# [WHAT IS REQUIRED]
Reproduce word for word the passage of the notebook text on data, information and knowledge below, starting at "Data, Information and" and ending at "(units in cm).".

## required packages/modules

import random
import math
import numpy as np
import pandas as pd
import matplotlib.pyplot as plt
import matplotlib.patches as patches
from IPython.display import display, HTML

## format output
CSS = """
.output {
  margin-left:100px;
}
"""

HTML('<style>{}</style>'.format(CSS))

Data, Information and Knowledge

Data

Data is a collection of text, numbers and symbols with no meaning.
It, therefore, has to be processed or provided with a context to make it meaningful.
Example:
- 161.2, 175.3, 166.4, 164.7, 169.3 (units in cm).
- Cat, dog, gerbil, rabbit, cockatoo.

Information

Information is the result of processing data. It enables the processed data to be used in a context and have a meaning.
In simpler words, information is data that has meaning.
If we put information into an equation with data, it will look like this:

Data + Meaning = Information
Example:
- 161.2, 175.3, 166.4, 164.7, 169.3 are the heights of the five tallest 15-year-old students in a class.
- Cat, dog, gerbil, rabbit is a list of household pets.

# [DATASET EXTRACT]
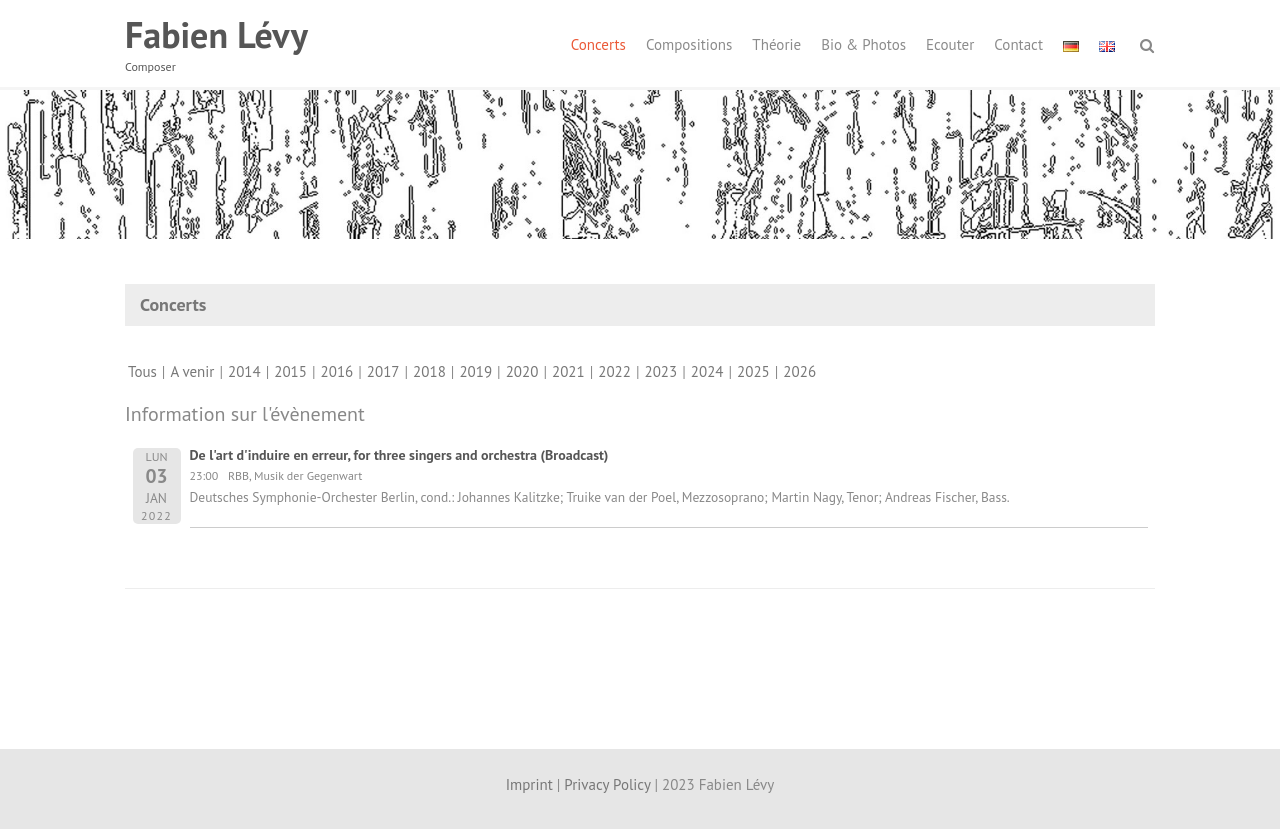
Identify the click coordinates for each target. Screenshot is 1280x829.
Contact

# [CORRECT OUTPUT]
Data, Information and Knowledge

Data

Data is a collection of text, numbers and symbols with no meaning.
It, therefore, has to be processed or provided with a context to make it meaningful.
Example:
- 161.2, 175.3, 166.4, 164.7, 169.3 (units in cm).